__What is being asked__: Beginning with the line below that contains "[Facebook] (145, 2478)" and ending with the line that contains "Awards (71, 1519)", copy every line exactly. Copy nothing else.
[Source information Boundary: Start]
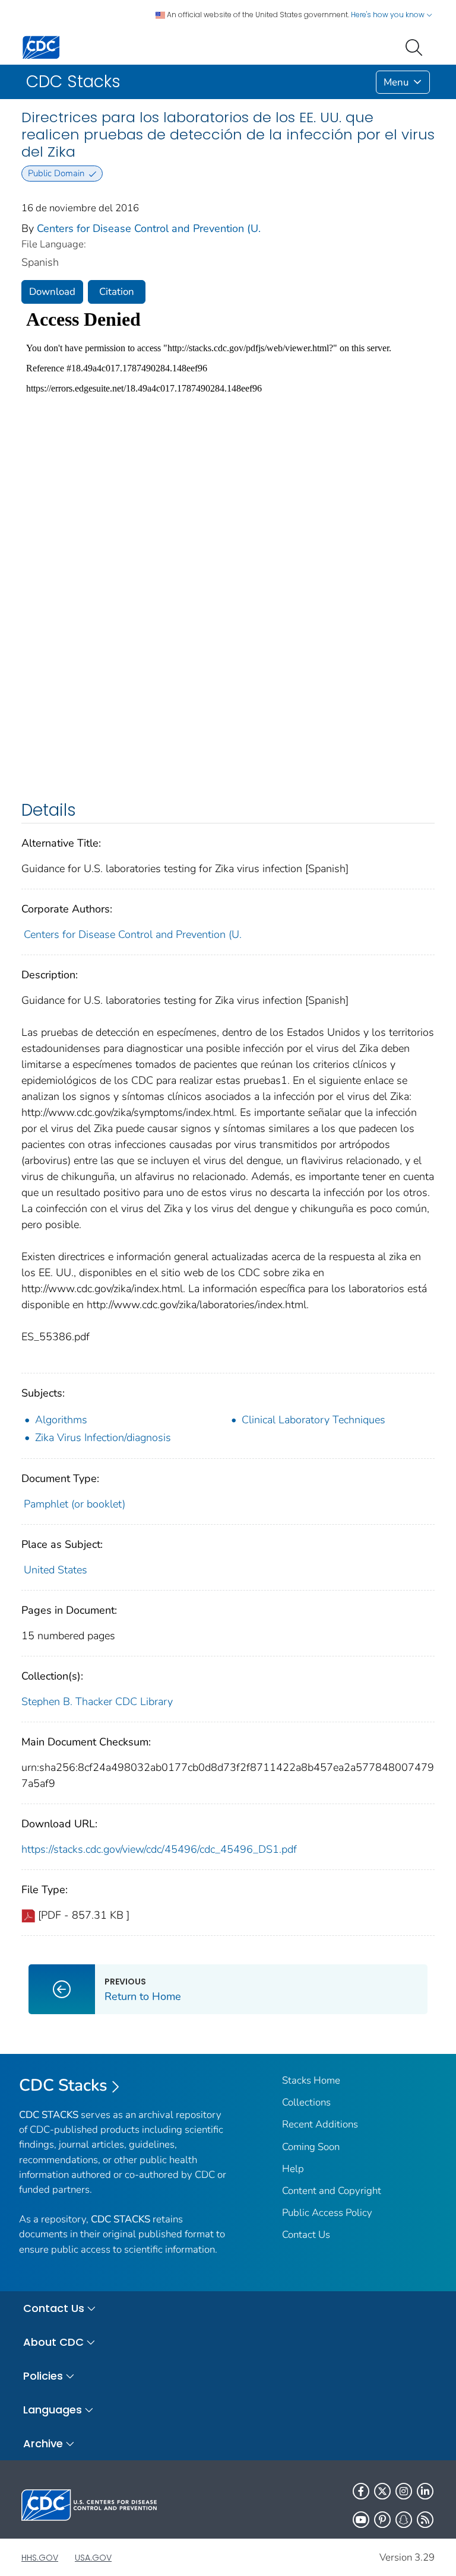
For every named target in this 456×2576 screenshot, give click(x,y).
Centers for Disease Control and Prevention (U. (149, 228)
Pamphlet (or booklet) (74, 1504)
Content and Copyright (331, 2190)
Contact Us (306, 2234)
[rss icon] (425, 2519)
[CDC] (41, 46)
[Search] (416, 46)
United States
[Source information Boundary: End]
[Source information Boundary: Start]
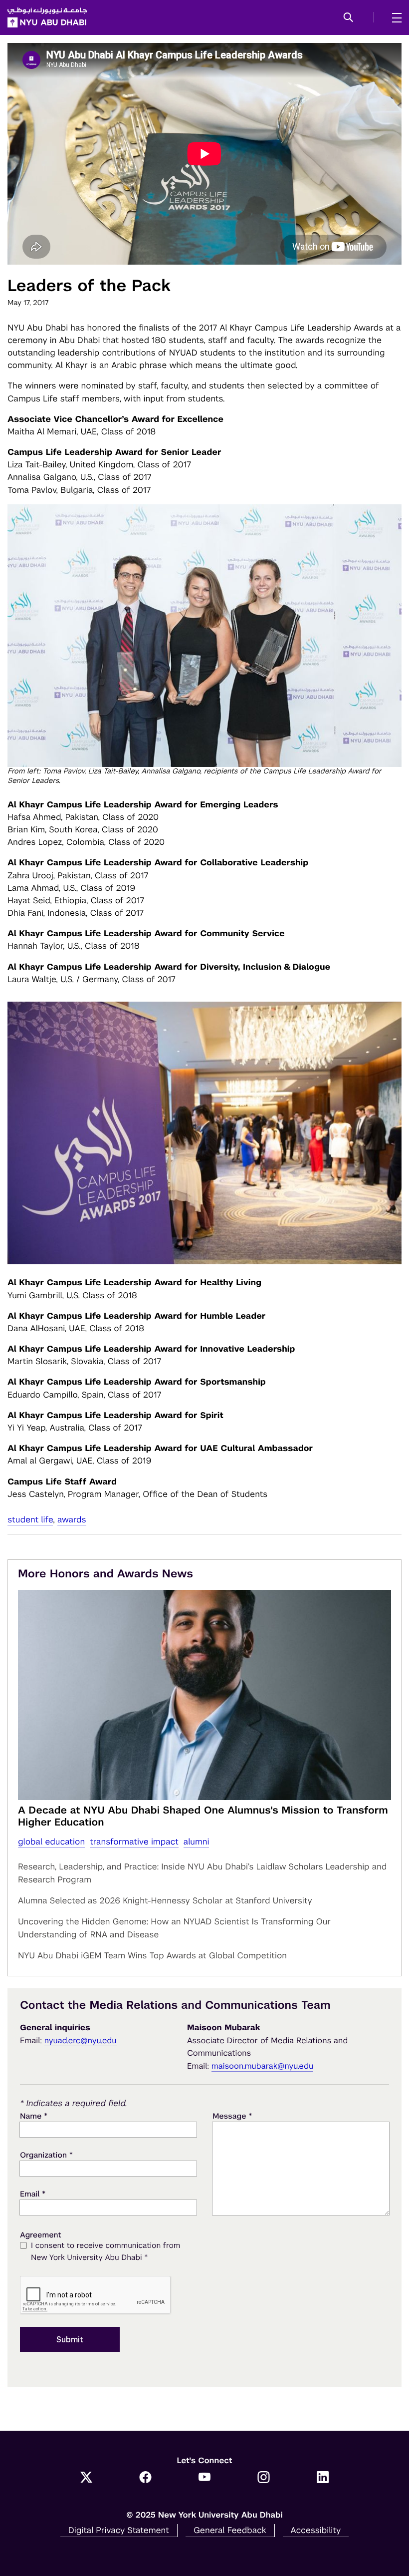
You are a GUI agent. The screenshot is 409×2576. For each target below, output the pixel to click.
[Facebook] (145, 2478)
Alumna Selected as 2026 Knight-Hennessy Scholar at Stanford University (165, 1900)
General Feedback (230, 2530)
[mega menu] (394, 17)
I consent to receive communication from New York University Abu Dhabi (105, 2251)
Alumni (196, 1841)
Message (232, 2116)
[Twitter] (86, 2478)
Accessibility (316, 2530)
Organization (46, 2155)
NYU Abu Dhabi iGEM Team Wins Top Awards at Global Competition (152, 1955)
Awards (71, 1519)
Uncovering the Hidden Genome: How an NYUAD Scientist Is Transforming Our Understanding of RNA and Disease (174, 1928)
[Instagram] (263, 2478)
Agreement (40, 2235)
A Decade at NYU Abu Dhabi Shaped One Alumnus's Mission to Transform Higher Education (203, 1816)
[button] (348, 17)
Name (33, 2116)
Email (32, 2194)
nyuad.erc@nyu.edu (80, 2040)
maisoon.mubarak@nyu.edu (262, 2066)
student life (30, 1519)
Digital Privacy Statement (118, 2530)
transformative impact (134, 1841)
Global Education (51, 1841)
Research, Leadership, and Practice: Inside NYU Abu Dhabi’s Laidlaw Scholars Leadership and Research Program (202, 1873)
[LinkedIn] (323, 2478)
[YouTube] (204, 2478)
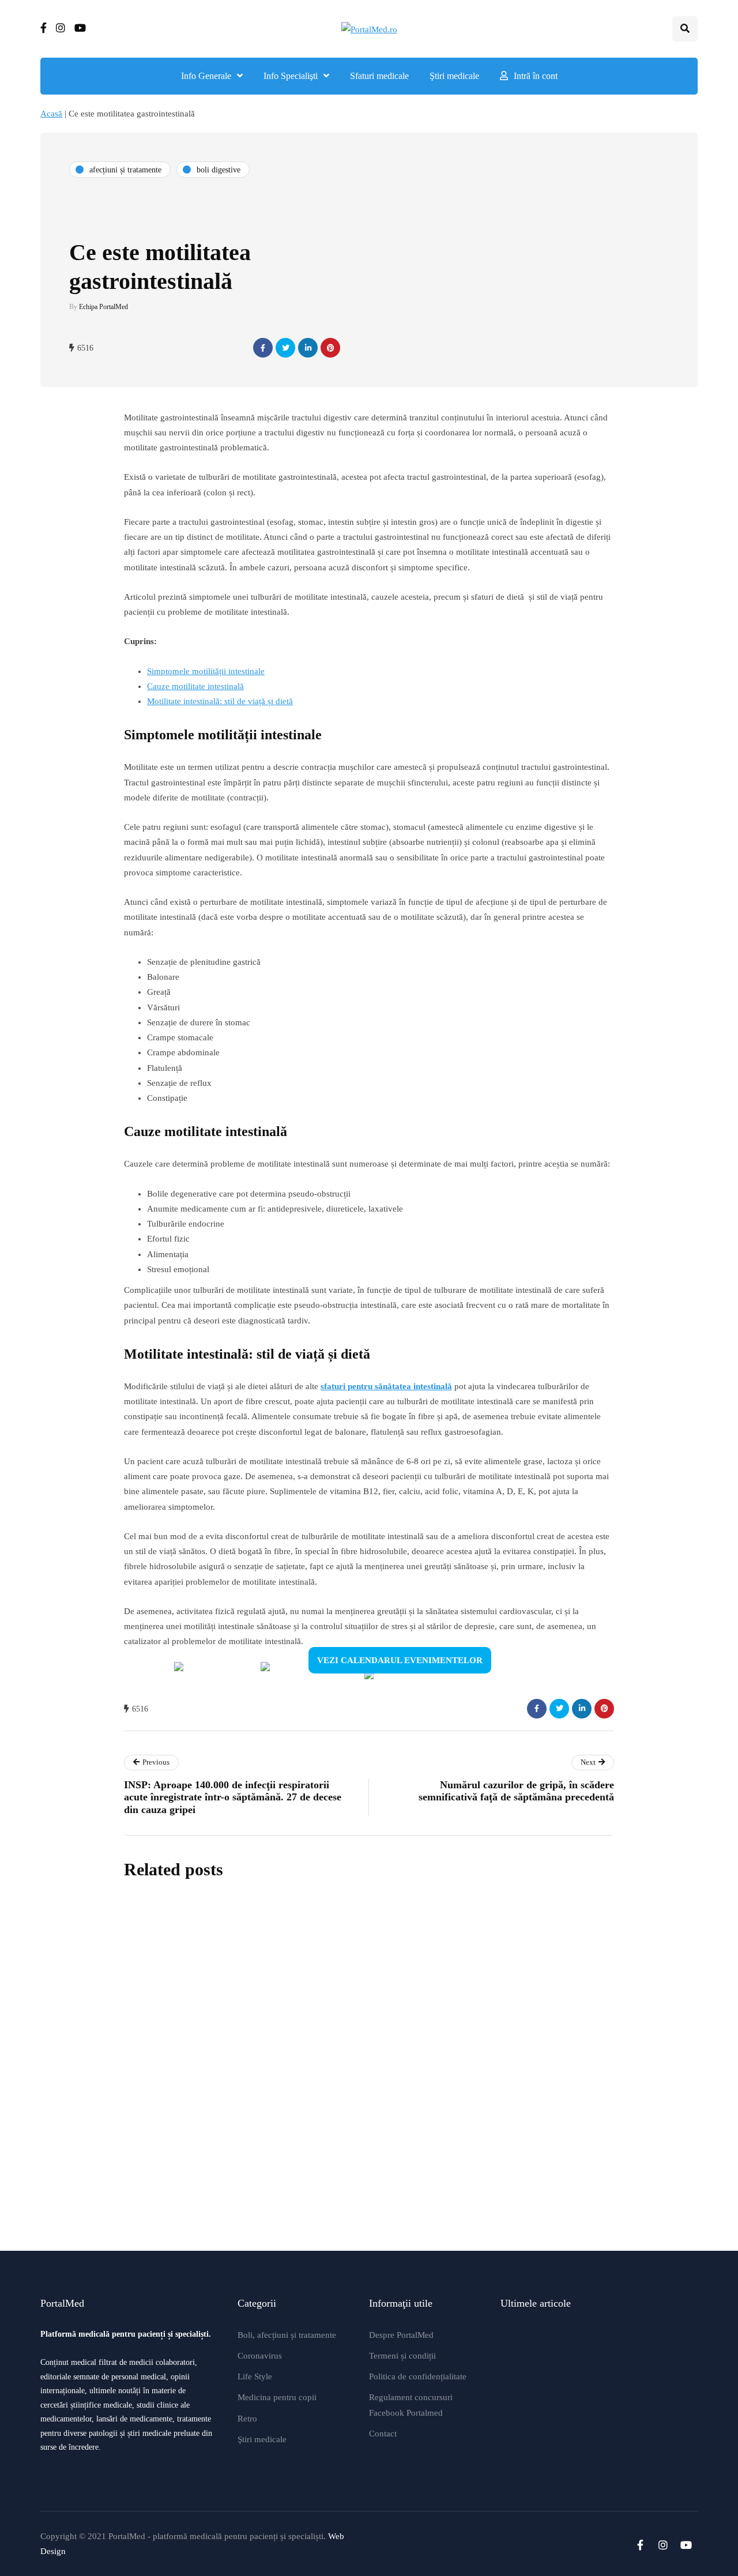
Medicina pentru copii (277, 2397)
[Source information Boundary: End]
[Source information Boundary: Start]
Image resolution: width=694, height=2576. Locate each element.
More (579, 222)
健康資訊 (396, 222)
[Source information Boundary: End]
__Result for this task__:
[Facebook] (145, 2478)
Alumna Selected as 2026 Knight-Hennessy Scholar at Stanford University (165, 1900)
General Feedback (230, 2530)
[mega menu] (394, 17)
I consent to receive communication from New York University Abu Dhabi (105, 2251)
Alumni (196, 1841)
Message (232, 2116)
[Twitter] (86, 2478)
Accessibility (316, 2530)
Organization (46, 2155)
NYU Abu Dhabi iGEM Team Wins Top Awards at Global Competition (152, 1955)
Awards (71, 1519)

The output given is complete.